Just after 1 p.m. and there are four GTD cars within 18 seconds of the lead. The first three are separated by just 5 seconds with the Magnus Audi R8 in front. It's looking close, but everyone is still unsure of final pit strategy. At quarter past 2, Magnus racing is conserving fuel as much as possible, the R8 turns a lap over 5 seconds off the pace of the GTD competitors in chase. Five minutes later, the Magnus Racing crew is confident they can make it to the end of fumes, or they will die trying. At 2:30 p.m., Rene Rast in the Magnus Audi lets the Konrad Racing Lambo by, hoping that he's sacrificed fuel for pace. It's 2:37 p.m. and we are just about done. The leading Konrad Lamborghini stutters and slows; the cards are on the table and the Magnus Audi runs by with the ace in the gas tank. Or does it? The R8 sputters on the backstretch and makes it around to take the white flag. All of this, you may not have seen as the two Corvettes in GTLM were hamming it up for the cameras and stole the attention from the real drama. Even the Jumbotrons around the track were focused on the two Corvettes, which had earlier shoved the Porsche aside and were mimicking some real racing action to keep the cameras trained on them till the end.

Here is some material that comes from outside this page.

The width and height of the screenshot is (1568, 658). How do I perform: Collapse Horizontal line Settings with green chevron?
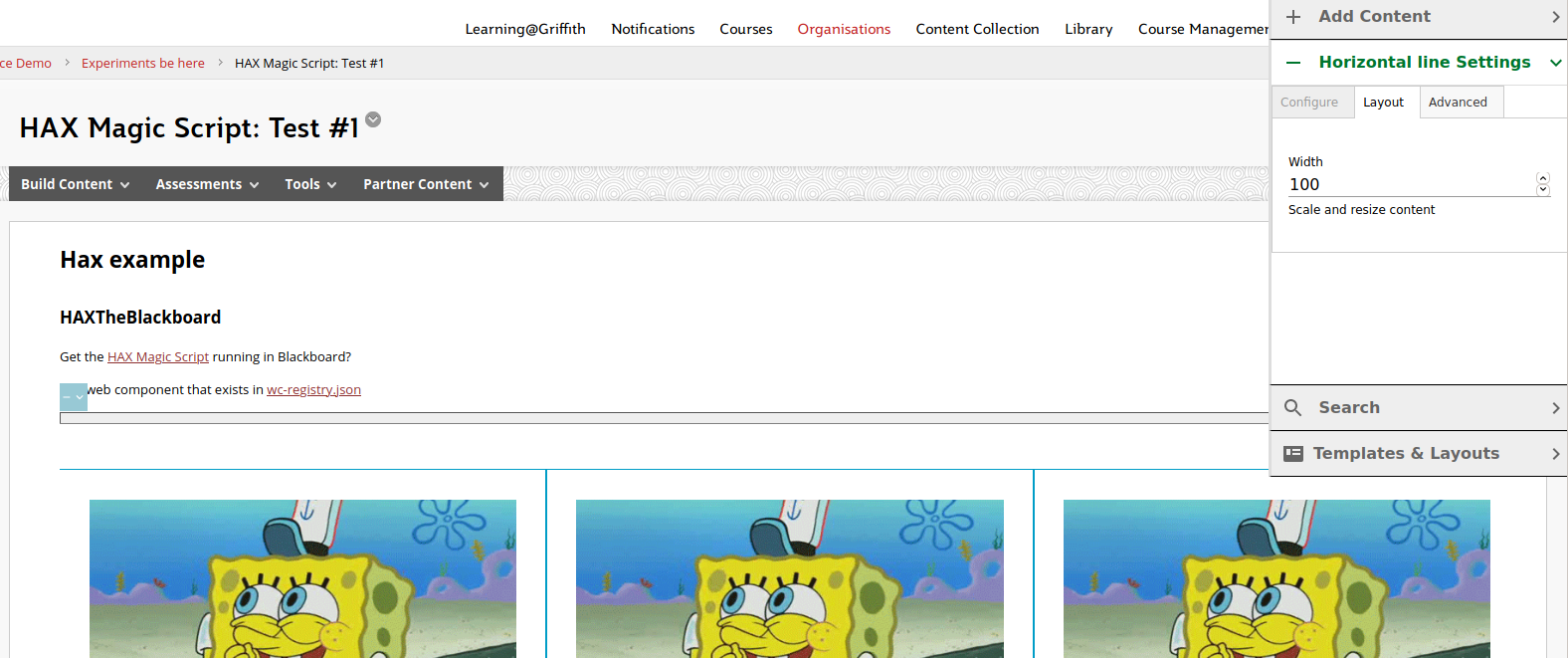tap(1555, 63)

Rene Rast, who has experience in last-lap fuel drama, manages to limp the R8 to the finish line, showing that racing is often won or lost by an engineer with a calculator instead of a driver's perfectly executed pass.
I cringe whenever I hear someone refer to his favorite sports team as "we," but the euphoric contact high being around the Audi team is very real. I've spent so much time around the people who make up the actual team that I appreciate the very literal blood, sweat, and tears that go into a major victory. This is racing at its very pinnacle, and to cross the finish line first is a testament to commitment and sacrifice. Racing isn't like other sports—there really are lives on the line here at times. But above that, there is value here. This is rolling science and technology. The kids who are watching this race are tomorrow's technicians, engineers, and drivers. Amongst all the drama are real human stories of people who put in the time, not only in physical training, but also in learning and discovery. Thank you, Audi; thank you, IMSA; and thank you, Florida. I hope to see you again next year.